Also, we propose that, at a minimum,
an appraisal or evaluation be obtained
both when filing a lien against the
property and when the lender expects to
take liquidation actions. Ensuring an
asset’s value is the current market value
at the identified times ensures credit
decisions are using the best data
available. As proposed, the rule would
also require System lenders to act at
other times to ensure existing values are
adjusted when there are market
fluctuations.
2. Format and Minimum Content
Requirements [Proposed § 614.4245(b)]
We propose clarifying, reducing, and
consolidating the existing minimum
expectations for appraisals and
evaluations into new § 614.4245(b).
First, we propose adding a provision
that explicitly requires appraisals to
follow USPAP format requirements.

★ ★ ★

## PROBLEM SET
(a) Reproduce word for word the part of the appraisal rule passage starting with "Also, we propose" and going on through "fluctuations.".
(b) Carry the appraisal rule passage forward from its last sentence.

## EXTRACTED INFORMATION
★ ★ ★

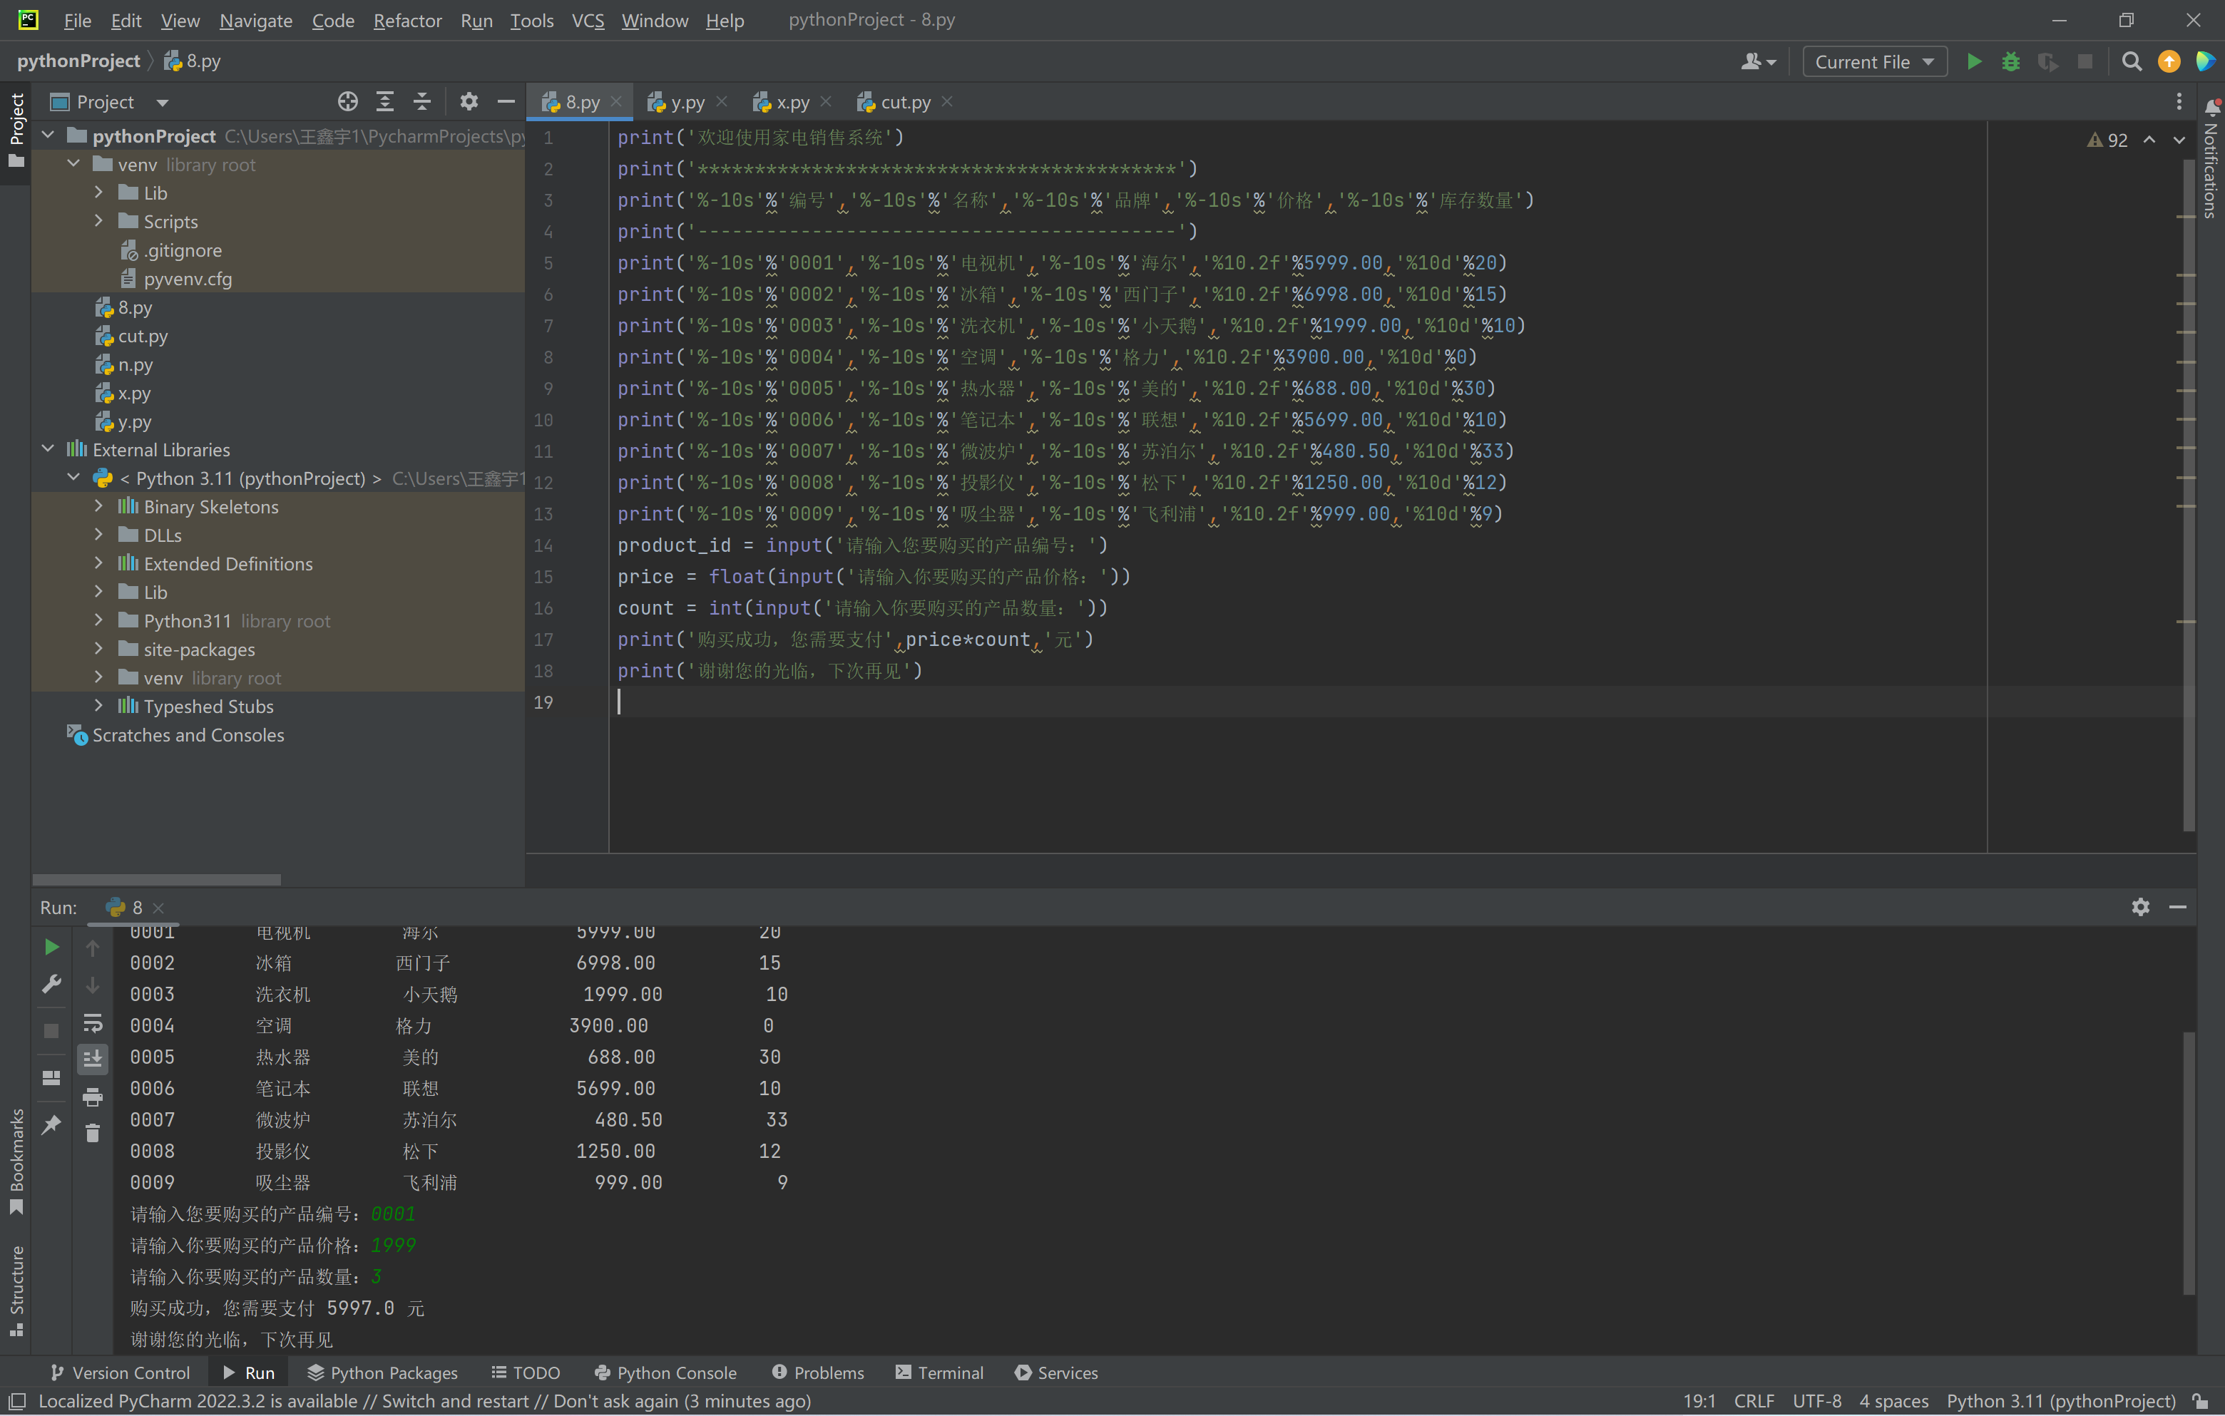
Task: Start debugging with the Debug bug icon
Action: 2011,62
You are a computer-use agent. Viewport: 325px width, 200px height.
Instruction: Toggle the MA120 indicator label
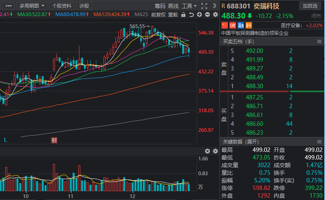112,14
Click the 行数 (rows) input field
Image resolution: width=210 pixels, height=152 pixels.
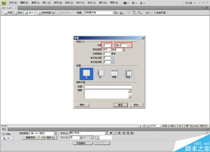coord(107,45)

★ ★ ★

## RESULTS FOR EACH TASK
(a)
Also, we propose that, at a minimum,
an appraisal or evaluation be obtained
both when filing a lien against the
property and when the lender expects to
take liquidation actions. Ensuring an
asset’s value is the current market value
at the identified times ensures credit
decisions are using the best data
available. As proposed, the rule would
also require System lenders to act at
other times to ensure existing values are
adjusted when there are market
fluctuations.

(b)
Next, we propose adding language
recognizing that an evaluation’s format
presentation will depend on the type of
asset being valued and the tools and
data sources used to set the value. For
example, if equipment is being valued
using an AVM, the evaluation format
may be a computer screen shot of the
recommended market value when that
screen shows all the required
information. Alternatively, the
evaluation format may consist of several
different documents with a cover
synopsis. We propose this flexibility in
recognition of the variety of data sources
available and the different ways in
which that data is obtained.
We are also proposing to establish
minimum content requirements needed
to support the final opinion of value.
We propose using some existing content
requirements and removing others in
the process. The existing content
provisions come from §§ 614.4245(a)
and 614.4250(a). As part of this
consolidation, we propose grammatical
changes as well as a few additional
changes. As proposed, new
§ 614.4245(b) would require that all
appraisals and evaluations:
Have enough details to describe the
asset, including relevant characteristics;
Provide information to aid the
reader in ascertaining the
reasonableness of the value; and
Identify the data sources used for
setting the value, such as including the
name and version of any AVM or other
published source data used.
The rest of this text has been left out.